# RECORD EXTRACTS
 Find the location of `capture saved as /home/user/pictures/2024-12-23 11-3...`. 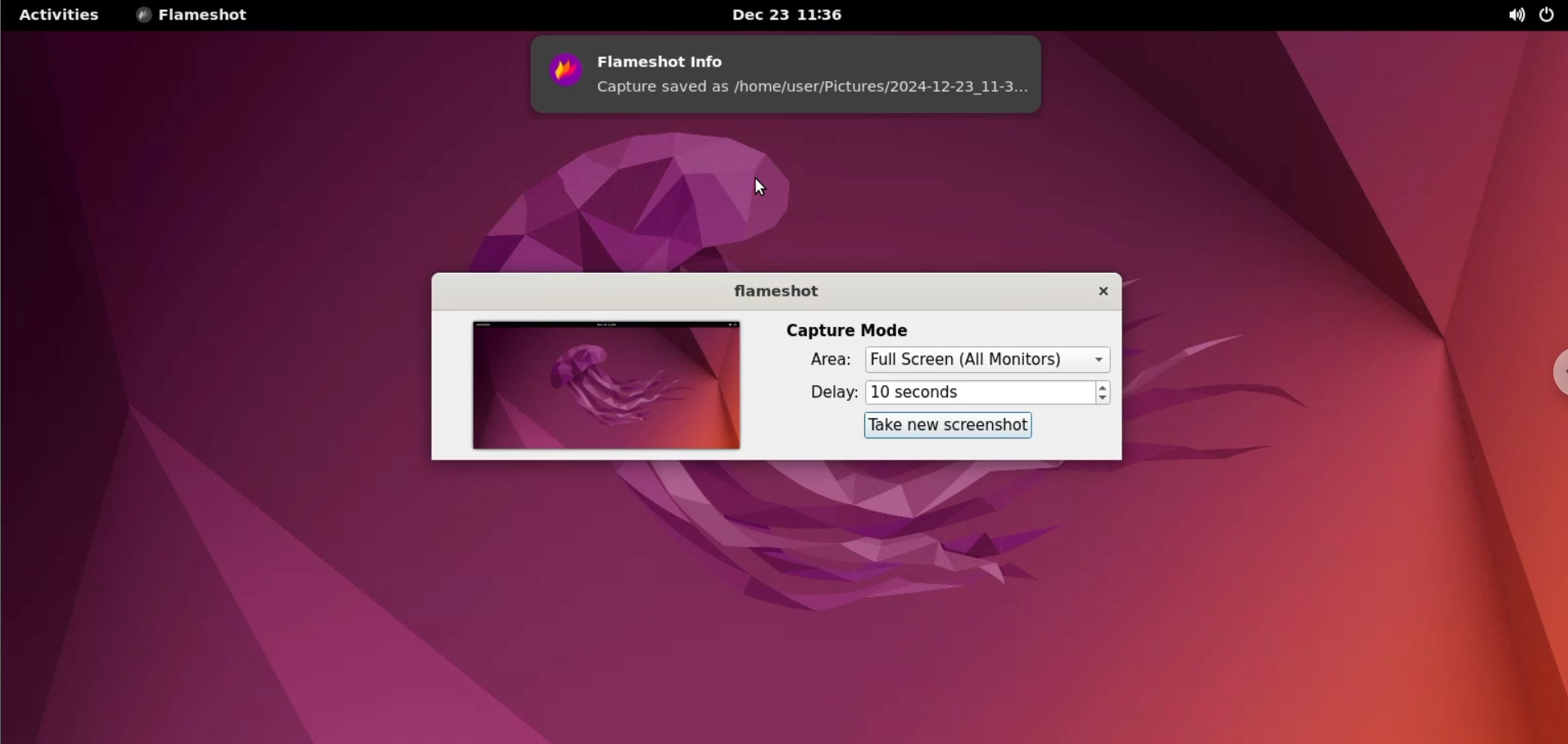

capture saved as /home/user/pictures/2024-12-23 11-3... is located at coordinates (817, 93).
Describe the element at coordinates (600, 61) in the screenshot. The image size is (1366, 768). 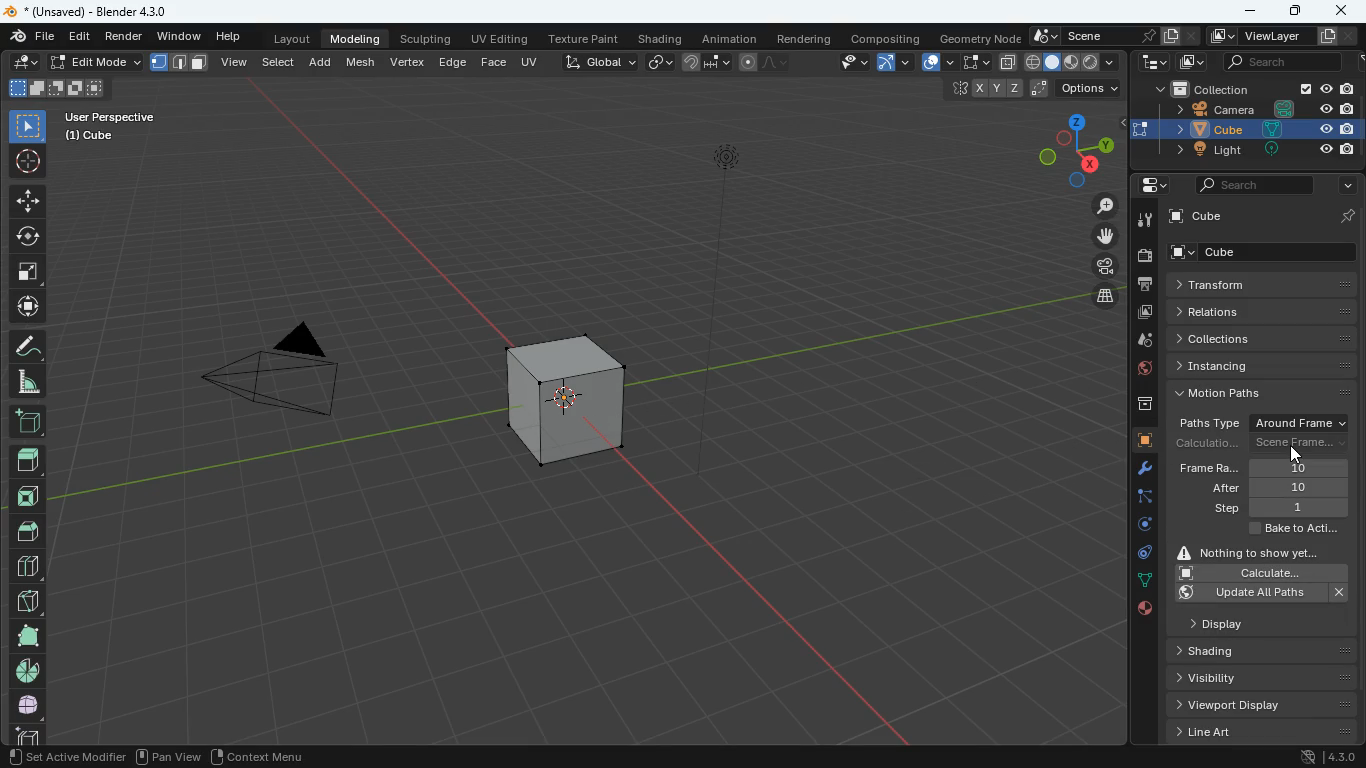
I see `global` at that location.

--

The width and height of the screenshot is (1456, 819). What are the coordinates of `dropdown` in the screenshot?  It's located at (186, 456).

# GOAL OF THE EXERCISE
Please lay out the rows starting at "Describe the element" and ending at "at that location." as a two-column CSV with the headers input and output, giving each row one CSV line with its text and its answer in separately quoted fields and line breaks replaced by spaces. Leave the pictures out.

# ANSWER FOR THIS EXERCISE
input,output
"Describe the element at coordinates (600, 61) in the screenshot. The image size is (1366, 768).","I see `global` at that location."